**Stated problem A:** Summarize the editor's note in two sentences.
**Stated problem B:** Reproduce the editor's note word for word, starting with "chris A few" and going on through "CDs look like.".

++++ Text passage

Architecture Minnesota
The Magazine of AIA Minnesota

January - February 2007
Vol. 33 No. 1
Editor's Note

Gotta Have It

chris A few years back, someone—I can’t remember who—asked me to name four or five things I couldn’t live without. The answers came easily: Diet Coke, air-conditioning, Tylenol PM, and my CD collection. I’m not exactly proud of this list—I would have preferred to say bicycle, library card, and Naked Juice—but there it is. Fast-forward to the present, and my cell phone has been upgraded from convenience to true necessity. Oh, and with my MP3 player always close at hand, I’ve nearly forgotten what CDs look like.

But after assembling this forward-looking issue, I imagine I’ll be setting my sights a little higher in the years and decades ahead. For example, I know that if I ever live or work in a space in which a wall serves variously as a wall, a window, a light source, a TV, a communication device, a touch screen, a digital artwork, and a sound system, I’ll never go back to just a plain old wall. Who in their right mind would? And the magic wall is just a drop in the bucket. The smart buildings of the future will adjust—even change shape—in response to changing conditions outside (wind, temperature, sunlight) and inside (e.g., number of occupants). Once we get a taste of buildings that recognize us and adjust to our preferred settings for visual and acoustic privacy and thermal comfort, we’ll wonder how we ever did without.

++++++++
++++ Supplied material

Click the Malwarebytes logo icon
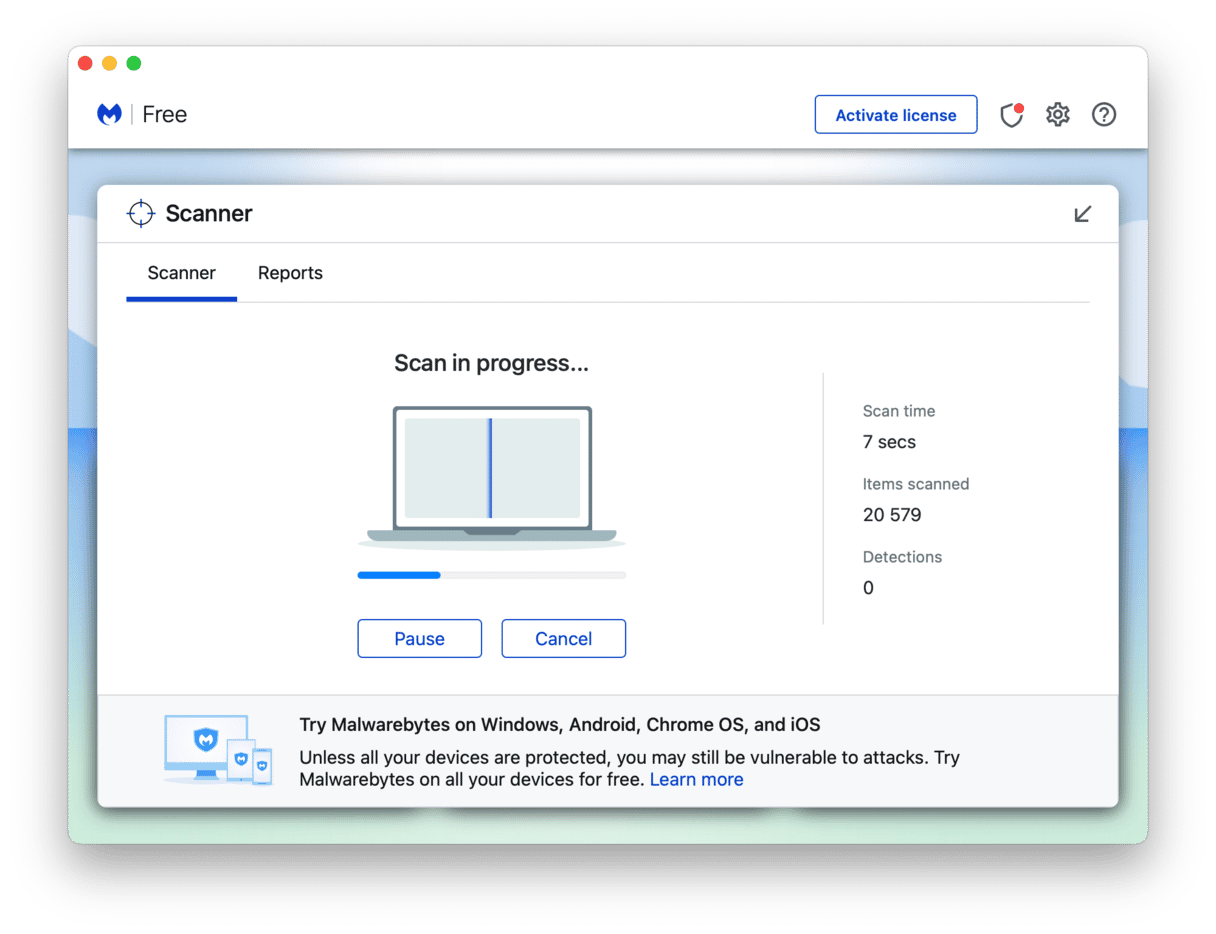Image resolution: width=1216 pixels, height=934 pixels. [109, 115]
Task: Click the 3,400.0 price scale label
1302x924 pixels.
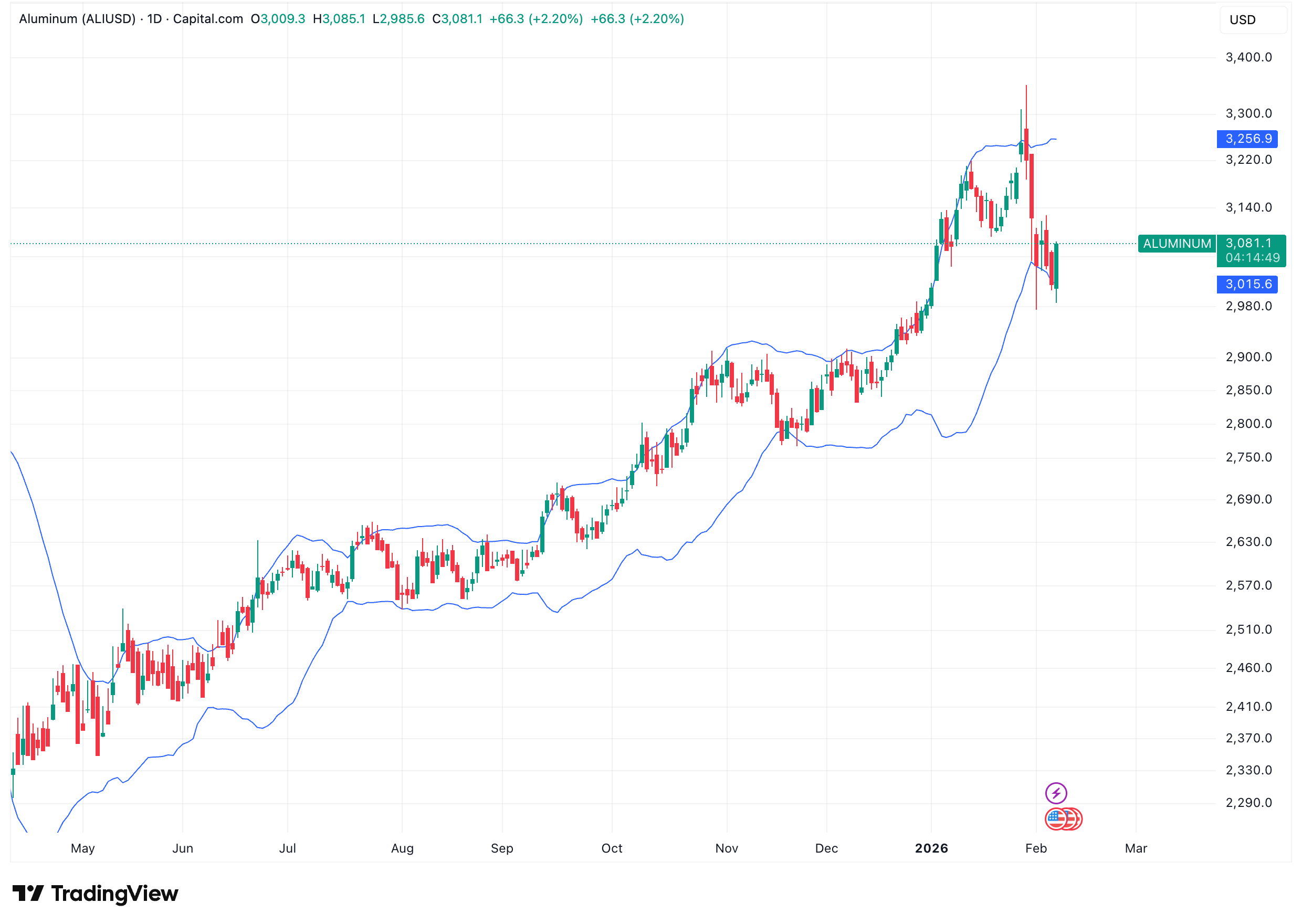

++++++++

**Expected answer A:** The editor recalls once naming Diet Coke, air-conditioning, Tylenol PM, and a CD collection as things they couldn't live without, and says a cell phone has since become a necessity while an MP3 player has nearly replaced CDs. After putting together this forward-looking issue, the editor expects to aim higher, picturing walls that also serve as windows, screens, and sound systems, and smart buildings that adjust to outside conditions, occupants, and personal preferences.

**Expected answer B:**
chris A few years back, someone—I can’t remember who—asked me to name four or five things I couldn’t live without. The answers came easily: Diet Coke, air-conditioning, Tylenol PM, and my CD collection. I’m not exactly proud of this list—I would have preferred to say bicycle, library card, and Naked Juice—but there it is. Fast-forward to the present, and my cell phone has been upgraded from convenience to true necessity. Oh, and with my MP3 player always close at hand, I’ve nearly forgotten what CDs look like.